First, nobody is arguing about that – because Sydney Trains is already such an organisation.  Hence, that is no reason to create another rail business let alone a separate asset owner, least of all outside the Transport portfolio. Second, the organisations referred to – other NSW public transport agencies, the Australian Rail Track Corporation, Queensland Rail and VicTrack – eschew key ideas behind the Entity.  The Transport Minister is an owner of each and can offer direction without Treasury approval – unlike the case for the Entity. The Australian Rail Track Corporation is involved in long haul rail freight mostly outside urban areas. That sector is neither subsidised nor engaged in urban passenger tasks. Interestingly, in acting commercially, the Corporation writes down assets created from government equity injections – in 2019-20 by around $860m, leading to a loss.  

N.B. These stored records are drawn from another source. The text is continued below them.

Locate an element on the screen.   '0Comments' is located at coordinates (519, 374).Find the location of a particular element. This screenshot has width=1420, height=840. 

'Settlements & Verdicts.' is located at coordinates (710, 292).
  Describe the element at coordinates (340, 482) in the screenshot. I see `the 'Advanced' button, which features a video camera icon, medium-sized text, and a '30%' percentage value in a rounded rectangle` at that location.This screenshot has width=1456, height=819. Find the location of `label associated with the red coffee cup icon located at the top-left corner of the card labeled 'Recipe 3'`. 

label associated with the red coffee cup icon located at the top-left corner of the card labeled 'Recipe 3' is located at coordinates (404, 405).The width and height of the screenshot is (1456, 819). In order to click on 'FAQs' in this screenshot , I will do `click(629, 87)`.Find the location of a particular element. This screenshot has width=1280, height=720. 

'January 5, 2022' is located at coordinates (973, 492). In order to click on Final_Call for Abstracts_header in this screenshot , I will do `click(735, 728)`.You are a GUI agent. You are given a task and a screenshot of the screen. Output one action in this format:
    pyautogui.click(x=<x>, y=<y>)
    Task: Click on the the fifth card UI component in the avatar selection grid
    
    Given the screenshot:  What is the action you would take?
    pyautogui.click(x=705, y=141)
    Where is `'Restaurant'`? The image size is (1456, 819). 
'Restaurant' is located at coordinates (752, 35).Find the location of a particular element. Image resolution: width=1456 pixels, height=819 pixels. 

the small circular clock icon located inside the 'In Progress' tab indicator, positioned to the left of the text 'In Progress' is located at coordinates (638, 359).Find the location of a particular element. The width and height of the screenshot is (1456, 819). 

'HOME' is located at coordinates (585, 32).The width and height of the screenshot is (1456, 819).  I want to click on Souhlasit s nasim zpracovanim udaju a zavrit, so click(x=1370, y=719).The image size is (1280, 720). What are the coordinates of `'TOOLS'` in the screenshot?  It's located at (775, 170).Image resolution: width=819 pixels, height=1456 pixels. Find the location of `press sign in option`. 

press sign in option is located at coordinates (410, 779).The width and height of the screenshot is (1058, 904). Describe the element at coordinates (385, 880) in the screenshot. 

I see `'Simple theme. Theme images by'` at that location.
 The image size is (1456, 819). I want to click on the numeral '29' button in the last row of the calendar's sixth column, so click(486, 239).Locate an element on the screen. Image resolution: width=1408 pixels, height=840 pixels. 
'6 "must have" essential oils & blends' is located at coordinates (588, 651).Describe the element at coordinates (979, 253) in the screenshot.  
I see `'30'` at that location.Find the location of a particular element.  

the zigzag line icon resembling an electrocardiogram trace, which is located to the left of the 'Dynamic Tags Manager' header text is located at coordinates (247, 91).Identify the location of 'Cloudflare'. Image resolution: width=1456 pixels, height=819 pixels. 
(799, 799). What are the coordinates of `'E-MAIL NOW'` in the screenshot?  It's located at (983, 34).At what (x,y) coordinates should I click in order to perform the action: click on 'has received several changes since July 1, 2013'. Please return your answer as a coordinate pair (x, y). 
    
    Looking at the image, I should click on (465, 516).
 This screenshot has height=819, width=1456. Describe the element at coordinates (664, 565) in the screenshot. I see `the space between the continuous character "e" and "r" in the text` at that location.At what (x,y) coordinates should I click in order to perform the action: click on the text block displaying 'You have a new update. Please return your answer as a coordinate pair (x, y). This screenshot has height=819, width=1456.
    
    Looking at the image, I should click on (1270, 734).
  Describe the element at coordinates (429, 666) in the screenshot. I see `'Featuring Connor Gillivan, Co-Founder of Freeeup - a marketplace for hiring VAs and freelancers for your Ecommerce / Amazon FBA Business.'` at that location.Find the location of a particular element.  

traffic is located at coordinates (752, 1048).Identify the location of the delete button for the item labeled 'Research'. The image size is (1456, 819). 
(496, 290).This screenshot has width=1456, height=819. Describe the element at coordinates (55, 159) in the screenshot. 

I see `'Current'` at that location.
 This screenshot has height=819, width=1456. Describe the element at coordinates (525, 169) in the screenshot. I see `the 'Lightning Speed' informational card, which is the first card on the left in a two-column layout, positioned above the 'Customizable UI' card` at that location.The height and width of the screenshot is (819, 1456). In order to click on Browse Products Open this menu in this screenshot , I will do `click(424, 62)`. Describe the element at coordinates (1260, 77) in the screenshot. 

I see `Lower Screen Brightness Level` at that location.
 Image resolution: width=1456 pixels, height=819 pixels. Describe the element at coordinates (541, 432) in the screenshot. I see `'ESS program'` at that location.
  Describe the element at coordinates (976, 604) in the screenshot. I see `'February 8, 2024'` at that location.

Queensland Rail’s urban passenger business combines operations and assets. It does not act ‘commercially’ in relation to, or seek to make a profit from, that segment.  VicTrack is restricted from involvement in urban passenger operations. It provides relevant assets to the Department of Transport, not to the Melbourne rail franchisee. Legislation requires these assets to be provided at a nominal’ consideration, not a ‘commercial’ charge. That such examples were put forward in the context of defending NSW rail arrangements casts doubt on the advice available to the Government.  A doubt already seeded by what seems a latent belief financial and organisational arrangements might not affect the real world.  While information and explanations in the public domain about the NSW rail arrangements are so deficient as to deny final conclusions, all the signals are red – in rail slang NSW is involved in ‘policy SPADs’.  

The failure of a prior commercial-urban-railway-asset model in NSW, the debacle of a similar but vastly superior UK structure, and the aversion of (even) the Kennett Government to such ideas suggests plenty. As does the non-application of the idea to Sydney Metro. Among the suggestions: NSW rail policy is in the league of WestConnex and Sydney Metro idiocies with likely the same modus operandi – ideology, obfuscation, denial. Here the competent advice must be like that for Sydney Metro: establish an open public inquiry into the structure and governance of rail in NSW.